In 1915 the Turks began to attack. They entered the villages; they reached our village and went up to the mountain. Our men also went to the mountains, the women and the children remained in the village. We all went and entered the church. Everybody was crying and moaning. Then the Turkish soldiers came and surrounded the church. They came, knocked on the church gate and entered in. There was an order to kill even the suckling baby boys. My mother pierced my ears and hung ear-rings and dressed me like a girl. My two sisters had already died. It was my mother and our neighbor with her son standing side by side. They came, explained and they saw that the woman's baby was a boy; they cut his throat with a dagger and killed him. The woman fell on her child and began to wail; my mother also fell down and began to cry; I shrieked; they killed there 20-25 boys. They took me for a girl. They gathered the young girls and took them away. Mothers began to scream. The gate was left open. We saw: they filled twenty-thirty men into the monastery barn, poured kerosene on it and set fire.
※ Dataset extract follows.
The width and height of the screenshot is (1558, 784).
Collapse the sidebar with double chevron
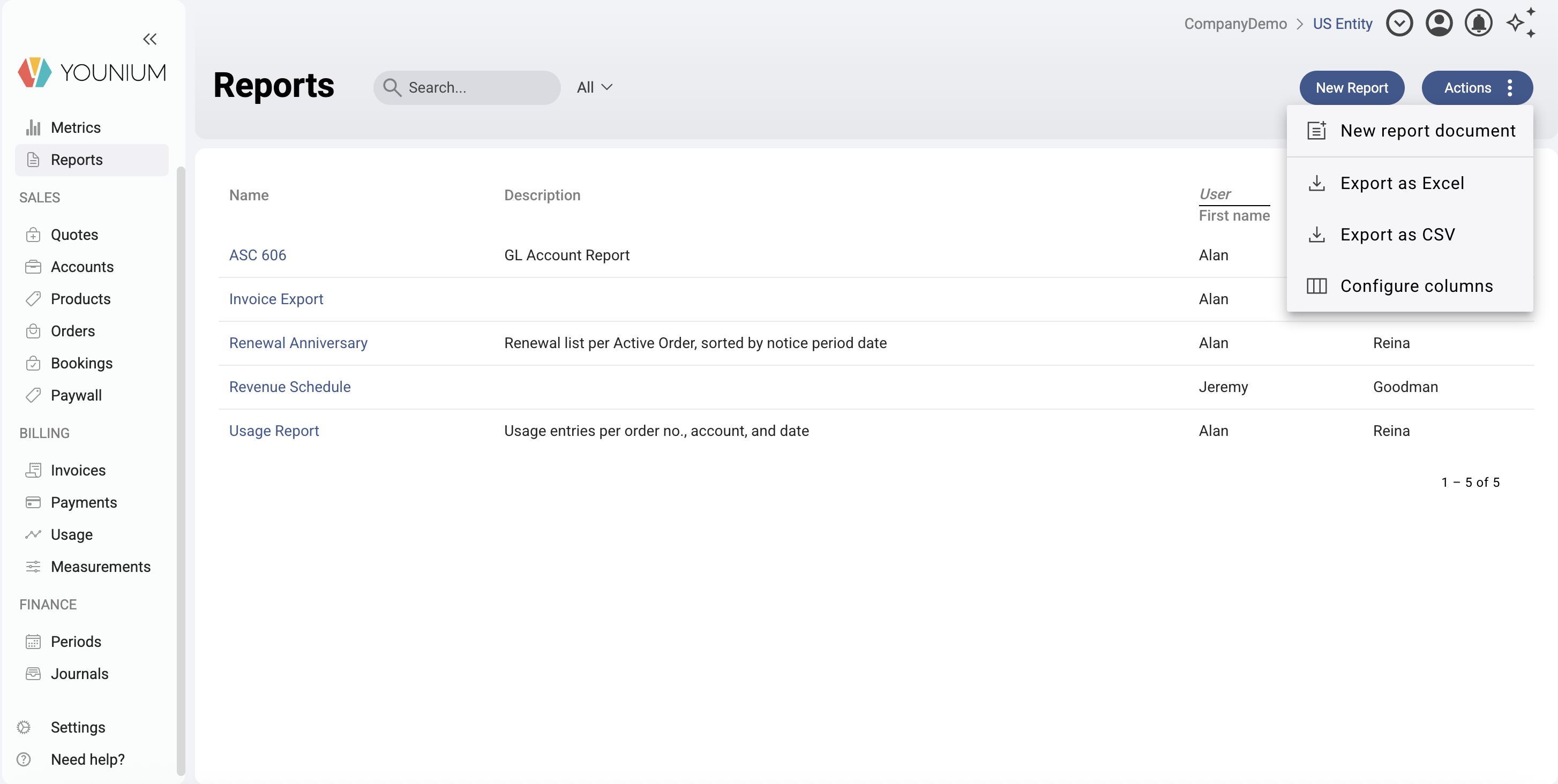click(149, 39)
My mother's brother with his foot cut off was among the victims. My mother died of grief. We lost our dear mother. Suddenly news came that General Andranik was coming. Andranik came on his white horse and entered the churchyard. My grandfather made a present of 10 sheep and a cow to Andranik. During the deportation General Andranik's army came and we went to Russia. Our entire village and the surrounding villages were being deported. We came and reached the Berkri Bridge. The Russian Army stopped there.